For the past three days I’ve been attending the CDPE Momentum event in Tempe, Arizona.
What is a CDPE you ask? A CDPE is a Certified Distressed Property Expert (or certifiable depending on who you ask!) A CDPE is a Realtor who has chosen to undergo training specific to negotiating home sales where the home may be worth less than the value of outstanding loans on it. This is a “short sale”.
So, the CDPE Momentum even was a bunch of Realtors who specialize in handling short sales getting together. We had representatives from all over the country – even Alaska and Hawaii!
I’ve been to a couple of different seminars now. Most of them are dry, uninformative, and leave you wishing you had never heard about it.
In contrast, this even was fun, full of information, and I was sorry to see it end.
We covered multiple topics ranging from what the market was going to be doing in the future to determining the personality types of your co-workers.
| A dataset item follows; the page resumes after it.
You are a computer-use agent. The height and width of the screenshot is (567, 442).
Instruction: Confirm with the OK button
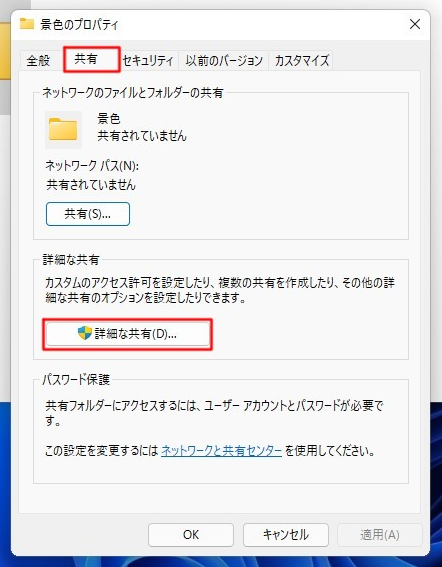pyautogui.click(x=191, y=534)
One of the first speakers was Rick Sharga, a Senior Vice President of RealtyTrac. RealtyTrac is a company that specializes and tracking and understanding what the real estate market is doing now so that they can better see what the market will be doing tomorrow. Rick had some good and bad news for us.
First, Rick does not think that a so called “shadow inventory” of REO’s will be flooding the market anytime soon. Rick believes that the banks are too concerned with maintaining stable home prices. Personally, I agree with Rick. If it was possible for the banks to catch up with and list all of the “shadow inventory” tomorrow, home prices would plummet. The housing market would crash, and crash hard. Wall street would follow, unemployment would skyrocket, and the United States would become a third world country.
I agree with this conclusion for a couple of reasons, but it all boils down to supply and demand. Two years ago there was a glut of REO homes on the market here in Phoenix. I know because I was managing a team that was selling 75 of them. NOTHING was selling during this period. Investors were staying out of the market due to fears of the falling home prices (and prices were plummeting). Occupant buyers were either unable to secure loans, or were also concerned with the rapidly dropping prices. REO’s were competing with REO’s to see who could have the lowest price on the market – and still nothing was selling.
If the “shadow inventory” were to hit the market tomorrow, we’d have the same exact situation. REO’s would be competing with REO’s to see who could be the lowest priced home on the market with the highest days on the market. Since the bank wants the best return on investment possible, even if they *could* get everything on the market tomorrow (which would be a logistics nightmare in and of itself), they’d have strong incentives to slow the supply, maintaining demand and home prices.
However, there was bad news. One of Rick’s charts had the dates for the next wave of ARM (adjustable rate mortgage) adjustments on it. They’re due to start adjusting again soon, which will lead to a whole new wave of potential foreclosures.
Luckily, Realtors and banks are now better trained and equipped to help people who want to avoid foreclosure.
Now just to give the public the knowledge to regain control of their future.